FIRST_ROW_IS_HEADER = "true"
DELIMETER = ","

## Layer 1
▪ Contains external tables for all prerequisite files </br>
▪ All attributes are of STRING type. No transformations are applied

In [0]:
# Iterating all tables.
for table_name in LIST_OF_TABLES:    
    file_location = f"{S3_SOURCE_PREFIX}{table_name}.{FILE_TYPE}"

    # The applied options are for CSV files. For other file types, these will be ignored.
    df = spark.read.format(FILE_TYPE) \
      .option("header", FIRST_ROW_IS_HEADER) \
      .option("sep", DELIMETER) \
      .option("quote", "\"") \
      .option("escape", "\"") \
      .load(file_location)
    
    # store the data in parquet format and creating external tables.
    df.write.mode("OVERWRITE").option("path", f"{S3_OUTPUT_PREFIX}{table_name}{RAW_PREFIX}").saveAsTable(f"{table_name}{RAW_PREFIX}")
    
    # unpersist the df from the memory
    df.unpersist()

## Layer 2 
▪ Contains all datasets from the first layer </br>
▪ All attributes have common naming convention </br>
▪ All attributes have proper datatypes based on the attribute name and common logic </br>
▪ All struct collection attributes are flattened and transformed to proper data
types </br>
▪ Fact tables are properly partitioned based on meaningful attributes </br>

In [0]:
# All column names in snake case. (Following same convention for all attributes)
column_names = {
    "user":  [
                "created_at",
                "deleted_at",
                "email_address",
                "first_name",
                "id",
                "last_name",
                "merged_at",
                "parent_user_id"
            ],    
    "order": [
                "invoice_id",
                "line_item_id",
                "user_id",
                "item_id",
                "item_name",
                "item_category",
                "price",
                "created_at",
                "paid_at"
            ],
    "item": [
                "adjective",
                "category",
                "created_at",
                "id",
                "modifier",
                "name",
                "price"
            ],
    "event": [
                "event_id",
                "event_time",
                "user_id",
                "payload"
            ]
}

all_dataframes = {}

for table_name in LIST_OF_TABLES:
    df_table=spark.read.table(f"{table_name}{RAW_PREFIX}")
    old_columns = df_table.columns
    new_columns = column_names[table_name]
    stage_df = reduce(lambda df_table, idx: df_table.withColumnRenamed(old_columns[idx], new_columns[idx]), range(len(old_columns)), df_table)
    all_dataframes[table_name] = stage_df


#  All attributes have proper datatypes based on the attribute name and common logic
all_dataframes["user"] = all_dataframes["user"] \
    .withColumn('created_year',year(to_timestamp(col('created_at'), "yyyy-MM-dd HH:mm:ss"))) \
    .withColumn('created_at', to_timestamp(col('created_at'), "yyyy-MM-dd HH:mm:ss")) \
    .withColumn('deleted_at', to_timestamp(col('deleted_at'), "yyyy-MM-dd HH:mm:ss")) \
    .withColumn('id', col('id').cast(IntegerType())) \
    .withColumn('merged_at', to_timestamp(col('merged_at'), "yyyy-MM-dd HH:mm:ss"))

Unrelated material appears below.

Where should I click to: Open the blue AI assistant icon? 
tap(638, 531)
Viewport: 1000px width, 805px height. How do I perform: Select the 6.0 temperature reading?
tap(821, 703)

all_dataframes["order"]= all_dataframes["order"] \
    .withColumn('created_year',year(to_timestamp(col('created_at'), "MM/dd/yyyy HH:mm"))) \
    .withColumn('created_at', to_timestamp(col('created_at'), "MM/dd/yyyy HH:mm")) \
    .withColumn('paid_at', to_timestamp(col('paid_at'), "MM/dd/yyyy HH:mm")) \
    .withColumn('price', col('price').cast(IntegerType())) \
    .withColumn('item_id', col('item_id').cast(IntegerType())) \
    .withColumn('invoice_id', col('invoice_id').cast(IntegerType())) \
    .withColumn('user_id', col('user_id').cast(IntegerType())) \
    .withColumn('line_item_id', col('line_item_id').cast(IntegerType()))

all_dataframes["item"] = all_dataframes["item"] \
    .withColumn('created_year',year(to_timestamp(col('created_at'), "yyyy-MM-dd HH:mm:ss"))) \
    .withColumn('created_at', to_timestamp(col('created_at'), "yyyy-MM-dd HH:mm:ss")) \
    .withColumn('id', col('id').cast(IntegerType())) \
    .withColumn('price', col('price').cast(DoubleType()))

all_dataframes["event"] = all_dataframes["event"] \
    .withColumn('created_year',year(to_timestamp(col('event_time'), "yyyy-MM-dd HH:mm:ss"))) \
    .withColumn('event_time', to_timestamp(col('event_time'), "yyyy-MM-dd HH:mm:ss")) \
    .withColumn('user_id', col('user_id').cast(IntegerType()))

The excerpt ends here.